From “Meditations of the Emperor” (2013) © The Bruce High Quality Foundation
THE BRUCE HIGH QUALITY FOUNDATION TO PRESENT ‘MEDITATIONS,’ AN EXHIBITION OF NEW WORK IN TWO NEW YORK CITY SPACES
November 8th – December 16th, 2013 Opening Reception: Friday, November 8th, 6-8PM
Mark Fletcher, 24 Washington Square North : Vito Schnabel, 43 Clarkson Street
The Bruce High Quality Foundation (BHQF), whose installations, videos, paintings, sculptures, and performances simultaneously celebrate and critique art’s social history, will present Meditations, a single exhibition of new work in two Manhattan locations.
Meditations will be open to the public at the viewing spaces of Mark Fletcher and Vito Schnabel, art impresarios whose unconventional operations – each has a semi-private venue with irregular exhibition schedules, geographically independent from the city’s art gallery districts – echo the alternative nature of The Bruce High Quality Foundation’s practice.
The exhibition is described by BHQF as “a meditation on the historical relationship between works of art and the consolidation and dispersion of political power.” Through the sculptures, painting, and video on view in Meditations, the artists will use the visual language of antiquity to explore the ways objects have served as manifestations of power, and to investigate how preservation, historicizing, and collecting practices reveal and obscure other paths of influence and manipulation.

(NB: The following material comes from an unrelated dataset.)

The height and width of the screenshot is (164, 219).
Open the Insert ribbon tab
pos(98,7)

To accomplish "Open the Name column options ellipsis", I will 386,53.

I. Meditations of the Emperor
At Mark Fletcher’s space at 24 Washington Square North, BHQF will present “Meditations of the Emperor,” a human-scale recreation of the Equestrian Statue of Marcus Aurelius, the ancient Roman bronze statue dating to 175 C.E., known as the only fully preserved bronze statue of a pre-Christian Roman emperor. The original bronze, which depicts the philosopher king as a merciful conqueror, resides in Capitoline Museums of Rome. This ancient bronze is said to have served as the model for the Equestrian Statue of King George III of England that stood in New York City’s Bowling Green until 1776, when it was dismantled and converted into musket balls for use by George Washington’s army in battles of the American Revolutionary War.
At Mark Fletcher, the Foundation’s version of the Equestrian Statue will be rendered in high-density foam, plaster, burlap, gold leaf, two-channel video, and car speakers on a powder coated aluminum base. Televisions replace the heads of the emperor and his horse, broadcasting a video essay inspired by Marcus Aurelius “Meditations,” a collection of notes Aurelius wrote to himself, recapitulations of the Stoic philosophy by which he lived. The artists’ video is a montage combining hundreds of found video clips and quotations tracing a course between formal figurations of power through the ages, and a young woman’s monologue about her everyday confrontations with powers beyond her control. The sculpture and video will be accompanied by a large-scale painting depicting the ass of Aurelius’ horse. According to BHQF, “Meditations of the Emperor” explores “the desire of those in power to be simultaneously loved and feared, and the empathic fantasy of talking to animals.”
II. Selections from the Greek and Roman Collections of The Metropolitan Museum of Art
At Vito Schnabel’s space at 43 Clarkson Street, BHQF will present a group of 26 new sculptures from the its ongoing initiative to recreate, in homemade Playdough modeling clay, every object housed in the Greek and Roman antiquities collections of The Metropolitan Museum of Art in New York. Among the works on view at Clarkson Street will be 1:1 scale replicas of antiquities, some dating to the era of the original Equestrian Statue of Marcus Aurelius. These new objects – each one will carry a paper replica of its corresponding Metropolitan Museum inventory tag – include portrait busts, vessels, shards, and a nearly full-scale lion that is a stand-in for the classical Greek “Marble Statue of a Lion,” a sculpture dating to ca. 400-390 BC.
The Foundation describes “Selections from the Greek and Roman Collection” as “a portrait of an institution.” They have written, “This is not about the birthplace of democracy or its mannered second act in Roman imperialism. It is about how we experience a public art collection in an era when the interests of continuous commercial consumption have ridden roughshod over our capacity for public memory.”